Well, I've done it: I've finally finished Robert E. Howard's entire Conan oeuvre. The journey has been several years long, and I've also taken side trips to cover Howard creations Kull, Solomon Kane, and Bran Mak Morn, but I have finally reached the finish.

What do I say now that I have reached the end? When I began this journey, one of my friends quipped that Conan should be known as "the venerially diseased" instead of "the barbarian". Others told me that they had simply given up along the way -the racism and misogyny were too much. I did give up on Howard's younger contemporary, Fritz Leiber, for about that reason. Having read to the end, I can confidently say that these criticisms are true: Conan is not a good man, and Robert E. Howard was a cynical nihilist out to earn a buck -but that's not the whole story.
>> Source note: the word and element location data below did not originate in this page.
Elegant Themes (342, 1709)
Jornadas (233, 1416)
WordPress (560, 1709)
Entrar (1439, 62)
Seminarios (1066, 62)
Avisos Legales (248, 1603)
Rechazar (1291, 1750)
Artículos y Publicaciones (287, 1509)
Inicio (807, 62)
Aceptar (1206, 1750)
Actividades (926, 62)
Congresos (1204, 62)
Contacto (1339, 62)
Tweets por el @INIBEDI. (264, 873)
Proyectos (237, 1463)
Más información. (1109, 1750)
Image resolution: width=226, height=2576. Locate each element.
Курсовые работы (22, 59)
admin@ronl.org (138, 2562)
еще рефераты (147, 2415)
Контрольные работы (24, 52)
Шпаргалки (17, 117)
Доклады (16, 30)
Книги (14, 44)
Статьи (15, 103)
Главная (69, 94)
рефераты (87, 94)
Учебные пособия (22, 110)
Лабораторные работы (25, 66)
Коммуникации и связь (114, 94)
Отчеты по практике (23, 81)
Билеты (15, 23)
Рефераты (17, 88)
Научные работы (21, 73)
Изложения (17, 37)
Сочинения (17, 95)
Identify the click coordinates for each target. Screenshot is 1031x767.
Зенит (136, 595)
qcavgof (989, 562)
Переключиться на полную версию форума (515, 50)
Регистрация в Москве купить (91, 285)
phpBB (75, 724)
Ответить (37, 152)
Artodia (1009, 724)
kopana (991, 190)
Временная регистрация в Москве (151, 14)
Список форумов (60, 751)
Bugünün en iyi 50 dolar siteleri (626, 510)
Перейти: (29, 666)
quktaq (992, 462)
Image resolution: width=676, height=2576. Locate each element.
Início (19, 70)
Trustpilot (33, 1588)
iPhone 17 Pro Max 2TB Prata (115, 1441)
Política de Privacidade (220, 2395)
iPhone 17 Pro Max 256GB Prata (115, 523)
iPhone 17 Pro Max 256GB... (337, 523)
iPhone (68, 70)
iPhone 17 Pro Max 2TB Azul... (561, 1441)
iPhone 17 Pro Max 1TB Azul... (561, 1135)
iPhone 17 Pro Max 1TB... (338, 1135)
Conan and his creator also reflect the realities of the Great Depression and a life on America's not-so-tamed former frontier. It was an age of motorized bandits, speak-easys, okies, mafia, and lynchings. Howard reflects that reality in his fantasies as surely as Tolkien and Lewis do the Great War and its sequel. It's that artistic integrity -to show the world the way he saw it- that kept me reading. Texas often makes no sense to me, but reading Howard I get it just a little more than I might otherwise.

I love Lovecraft in spite of all his evils because he loves New England. I don't love Howard, but I do see in through his eyes how someone could passionately love Texas. Thank you Rob.